Questions à Suzanne Roy et extraits de 2 nouvelles

Questions à Suzanne Roy et extraits de 2 nouvelles

Les nouvelles inédites contenues dans les anthologies ne sont pas toutes des premières parutions ! Suzanne Roy, qui est l’auteure de deux romans contemporains anciennement parus chez Laska, nous a fait le plaisir de participer au concours de nouvelles deux années d’affilée. Résultat : En enfer avec toi (aussi disponible individuellement), Parce que je t’attendais et Échange de bons procédés.
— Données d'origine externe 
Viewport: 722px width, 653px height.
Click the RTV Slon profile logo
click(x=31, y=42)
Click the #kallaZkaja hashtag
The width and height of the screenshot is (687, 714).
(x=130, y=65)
Jeanne Corvellec : Le concours de nouvelles 2013 s’est déroulé de façon anonyme, mais tu avais déja publié aux Éditions Laska. Pensais-tu qu’on te reconnaîtrait ? Est-ce que cela t’a fait aborder l’écriture de Parce que je t’attendais et Échange de bons procédés différemment, ou bien as-tu préféré faire abstraction de cette possibilité ?
Suzanne Roy :
En fait, je ne peux pas écrire autrement que l’histoire qui s’impose d’elle-même. Et comme je fais toujours dans des registres assez variés, et qu’il n’y avait ni bébé ni vampire, je me suis dit que j’avais une chance de ne pas être repérée! (L’année d’avant, j’avais fait 2 histoires avec des vampires). Résultat: il n’y a qu’une personne qui m’a posé la question (pour une des deux nouvelles seulement), alors je pense que je m’en suis quand même bien tirée! À moins que les autres aient joué le jeu.

JC : Trois de tes nouvelles se trouvent dans ces anthologies, qui représentent bien les différents genres dans lesquels tu « sévis » : En enfer avec toi est complètement fantastique, avec des vampires ; Parce que je t’attendais contient juste un élément paranormal, et Échange de bons procédés est une simple romance contemporaine. As-tu un genre que tu préfères écrire parmi les trois ?
SR :
Non. Quand j’ai une histoire, je la porte jusqu’au bout, peu importe le genre ou le sujet. À partir du moment où les personnages vivent dans ma tête, ils peuvent naître sur papier. Tout le reste (que ce soit le genre ou la longueur) n’existe plus quand je plonge dans l’écriture.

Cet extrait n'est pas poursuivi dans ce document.